The UHU servo board has a few options that will alter a build, ergo the parts required.
Good news: I should be done sourcing all the available DigiKey part numbers/prices today (June10) . This will give an approximate $$ figure for parts of a single board.
Bad news (not too bad): As implied above, there are some parts not available from DigiKey.
The surprises: Trimmer pots are not cheap (there is one on the board).
Though not quite finished, the single part purchase pricing (worst case pricing) for the UHU servo board is over $51.00 PARTS ONLY (Digi-Key prices). NOTE: NOT ALL THE PARTS ARE INCLUDED IN THIS ESTIMATE!
The missing parts from the list will easily put the estimate above $65.00.
The bare pcb from embededtronics is $15.00/axis + $5 shipping (no note on combined shipping).
So a good estimate is $90 to $100/axis unassembled NOT tested. NO MOTORS.
Each builder would be assembling their own kit of parts because embededtronics does not supply a kit of parts.
This price would go down depending on how much personal parts stock each builder has. I have many of the needed parts (unsorted except for type) because I salvage nearly all the old circuit boards I obtain.
The build price would also vary if the builder uses different motor supplies. Some of the circuit components are different depending on the motor power supply and current rating.
I hope to wrap up the last few missing parts on the list in the next day or so.. the grandkids have gone home.
Btw, I thought from looking at the wiring schematic that this was a 4 axis board.
I think the concentration of this project should initially be the mechanics of the unit. Get that built as the bulk of the time will be fit, finish,and function of that part of the system.
Motion control tech is changing constantly and the prices are just all over the place and vary month to month.
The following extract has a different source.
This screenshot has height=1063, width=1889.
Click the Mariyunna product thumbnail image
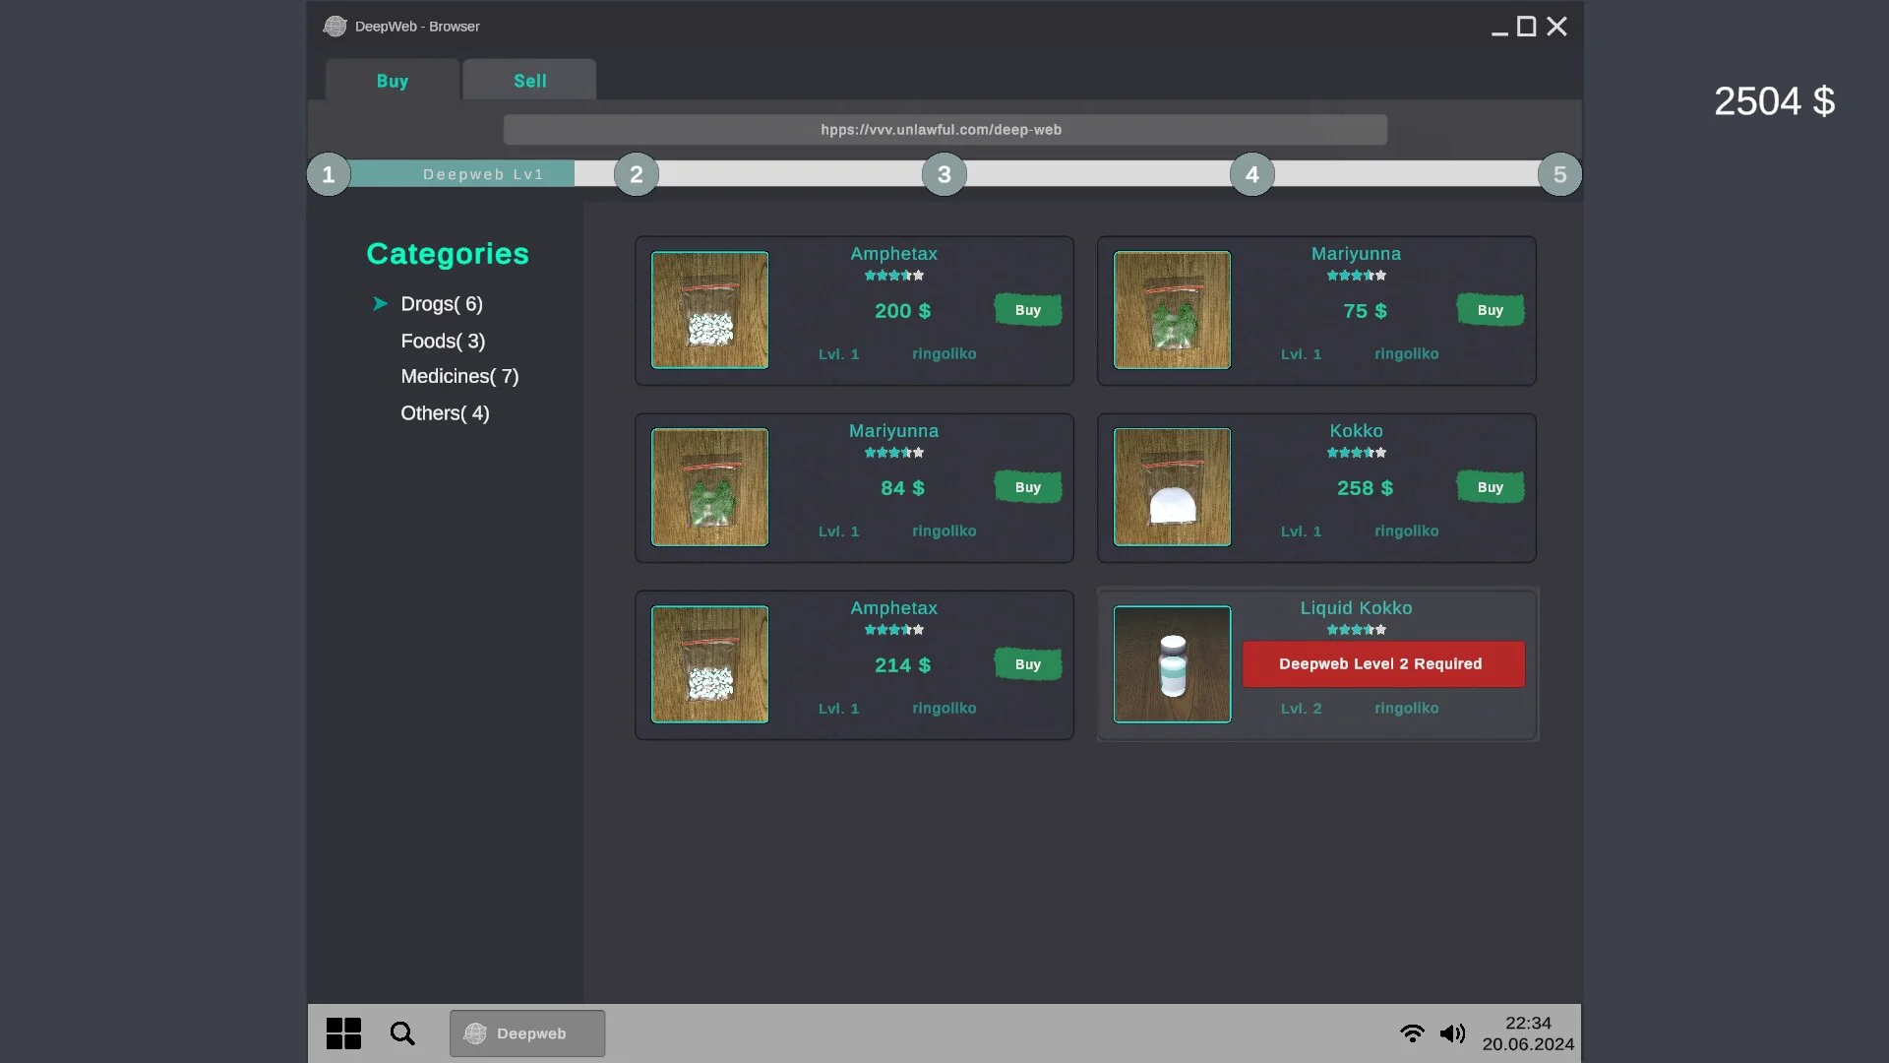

If we have 25 folk interested, the actual number of machines finished and running will always be less.
Sorry Ellison, not so. Look at each of the dotted boxes in THIS schematic of a system wiring. Each dotted box is a UHU single board.
Also to be added to each axis is the encoder..if someone wants to go that route.
I've been out of town and working ridiculous hours since Monday so no new progress on the parts list. In the mean time the grandkids are now over for a few days so that will slow down my progress. 4 year olds don't know how to do Digikey searches... yet.
I did more reading on the controller Uli makes (Rev. 3). His price is very resonable. He also has a 'trade' aspect. He will trade beer, hotsauce, or other surprises.
There are many suprise holders here on DIY and maybe we could approach him with a 'bulk' order?
Family first, fun later. ;-)
I'll ping my guy at SOC Robotics, and update him with the interest level to see if he wants to make the populated boards for us.
so, is this 2 or 3 axis for the table, and 3 or 4 for the machining arm?
not a six-axis arm, right?
these are rotational axes (aka degrees of freedom), right? (or at least some of them are, 2-3 must be translation axis?)
Ok, my internet was down all morning and afternoon. Monroe, don't forget that one of the desired features is to be able to mount a "hot end" on it so that 3D printing with plastic extruders can be done.
Here are a few videos of a makerbot in action:
Here's a linke to the extruder head itself:
Monroe, yes the ESCs use back EMF to adjust the pole timings. But since we're using DC servo motors, it's simpler, and we're driving at a higher level. So it's more closer to how the AC sends pwm signalling to the ESCs to turn the motors at a certain speed. So instead of reading the gyros, and acceleromters etc., we're reading the encoders to tell us exactly where our motors are, and how fast to drive them to get to the destination point.
The ArduCNC library is in my head. ;-) My imagination is vivid.